Nos fuimos en el carro de Tori, porque ella había insistido en cargar una maleta que, aunque no era tan grande como las que mi mamá solía llevar a las vacaciones, ni de broma podríamos transportarla en la moto.

Me dejó conducir, argumentando que estaba cansada y que le dolían las piernas, en palabras de ella: por mi culpa. Si me preguntan a mí, creo que la culpa era compartida, después de todo, cuando en la noche llegué a su casa me recibió en un baby doll semitransparente, fue imposible resistirme a empotrarla contra la primera pared y penetrarla sin quitárselo primero.

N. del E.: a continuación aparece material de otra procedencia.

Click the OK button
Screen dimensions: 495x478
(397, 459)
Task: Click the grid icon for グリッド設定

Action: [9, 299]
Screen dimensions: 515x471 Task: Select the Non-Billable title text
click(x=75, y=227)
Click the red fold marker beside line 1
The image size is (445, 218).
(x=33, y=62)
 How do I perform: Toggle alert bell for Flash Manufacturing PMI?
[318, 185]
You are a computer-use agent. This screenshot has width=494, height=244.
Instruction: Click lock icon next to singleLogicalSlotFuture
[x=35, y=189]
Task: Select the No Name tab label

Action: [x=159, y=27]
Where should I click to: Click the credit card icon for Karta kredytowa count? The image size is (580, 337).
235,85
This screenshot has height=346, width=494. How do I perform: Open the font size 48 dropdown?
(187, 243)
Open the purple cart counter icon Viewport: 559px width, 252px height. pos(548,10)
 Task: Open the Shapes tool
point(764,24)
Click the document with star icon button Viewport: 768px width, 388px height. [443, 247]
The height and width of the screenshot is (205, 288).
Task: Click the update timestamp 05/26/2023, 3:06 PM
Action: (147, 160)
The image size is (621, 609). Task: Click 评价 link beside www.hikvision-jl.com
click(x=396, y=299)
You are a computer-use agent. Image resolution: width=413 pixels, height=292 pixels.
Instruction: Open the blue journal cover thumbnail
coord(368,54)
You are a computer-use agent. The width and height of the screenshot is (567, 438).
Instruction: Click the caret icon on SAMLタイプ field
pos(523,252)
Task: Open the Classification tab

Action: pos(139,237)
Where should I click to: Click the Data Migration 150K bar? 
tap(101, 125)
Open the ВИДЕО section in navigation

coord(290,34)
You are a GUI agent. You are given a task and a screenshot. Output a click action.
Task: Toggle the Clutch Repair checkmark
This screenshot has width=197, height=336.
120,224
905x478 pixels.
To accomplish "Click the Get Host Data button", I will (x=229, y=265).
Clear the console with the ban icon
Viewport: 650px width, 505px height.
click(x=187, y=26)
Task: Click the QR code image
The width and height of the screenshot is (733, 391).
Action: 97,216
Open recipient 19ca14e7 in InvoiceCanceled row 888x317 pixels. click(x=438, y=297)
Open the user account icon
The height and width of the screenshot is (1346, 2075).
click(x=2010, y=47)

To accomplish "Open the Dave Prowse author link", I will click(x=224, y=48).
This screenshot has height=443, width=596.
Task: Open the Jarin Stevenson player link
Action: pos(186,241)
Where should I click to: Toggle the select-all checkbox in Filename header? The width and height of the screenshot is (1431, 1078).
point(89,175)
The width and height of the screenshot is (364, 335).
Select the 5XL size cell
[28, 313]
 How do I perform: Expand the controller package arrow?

Salimos de Guadalajara después de desayunar, bañados y con Pietro paseado, luego de que Pablo y Santi llegaran a instalarse para hacerla de niñeros el fin de semana. En el camino, Tori se encargó de poner la música, que bien pudo omitir porque le ponía pausa a cada rato para hacerme preguntas sobre mi familia y el evento en cuestión.

—Entonces, si la fiesta es mañana —titubeó—, ¿por qué llegamos hoy?

—Porque hoy es la cena familiar, algo más... íntimo, y quiero que mis padres te conozcan antes que el resto.

Pulsó el botón de play, dejando la música correr hasta el coro antes de volver a pausarlo.

—¿Y si no les caigo bien?

—Eso no pasará.

—¿Y si sí?

Estiré mi mano derecha para sujetar su mano, que descansaba sobre su muslo.

—Pues por mí pueden irse al diablo; mi vida, mi futuro, mi elección.

Con todo y los lentes oscuros que traía pude ver como sus ojos se abrían ante mis palabras.

—Te quiero, Sebas —dijo antes de volver a ponerle play.

—Yo también te quiero. —Llevé su mano hasta mi boca para besarla.

El resto del camino la música siguió sin pausas.

Llegamos a la hacienda familiar poco antes del mediodía, tomé nota mental de pagarle a Tori la lavada del coche por toda la tierra que lo empolvó y los insectos muertos adheridos al frente.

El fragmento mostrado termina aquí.